Бывает и такое: Сергей Невский исполняет песню Аллы Пугачевой в клубе «Мастерская»

  • — Недавно вышла книга Дмитрия Бавильского, где он беседует с композиторами, с вами в том числе, и даже он, человек, который явно новой музыке симпатизирует, все время заводит разговоры типа «ваши поиски — это все прекрасно, но почему же нельзя хоть раз как Малер написать, как это было бы здорово».

— Ну да, зачем же вы вот так-то… Но ведь и Малер тоже не писал как Брамс. Он тоже хотел куда-то двигаться.

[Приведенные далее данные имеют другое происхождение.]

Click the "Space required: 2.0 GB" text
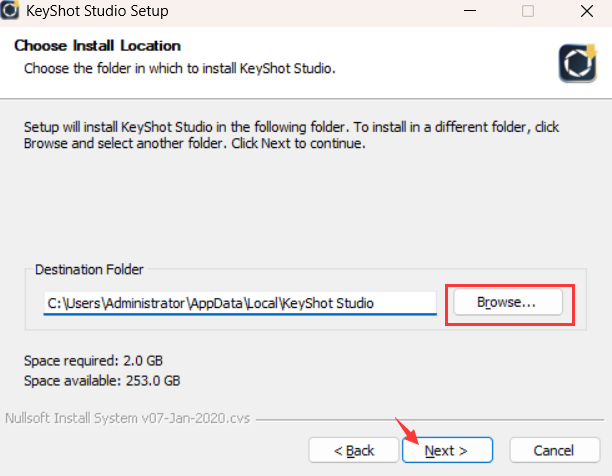The height and width of the screenshot is (476, 612). coord(93,360)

  • — А у этой эволюции нет каких-то естественных пределов? Ну, скажем, современные композиторы активно работают со скрипом пенопласта, в нем много интересного с точки зрения звука — но у того, что от этого скрипа многие готовы залезть под кресло, есть вполне объективные физиологические объяснения.

— У меня тоже есть пенопласт в сочинениях, но он ведь так эстетизирован… Сейчас все смотрят сериал «Игра престолов», там тоже полно вещей, которые раньше были невозможны. Гомоэротика, куча насилия, и все умирают. А ведь это телесериал! Еще пять лет назад такое нельзя было себе представить. Вообще, эволюция композиторского словаря от нас не сильно зависит. Мы никак не можем на нее повлиять. Любая новая музыка манифестирует себя при помощи некоторого давления на слушателя. Само понятие «новая музыка» родилось в XIV веке — и вот с тех пор так. В этом нет никакого специального психоза, это свойство европейской культурной традиции.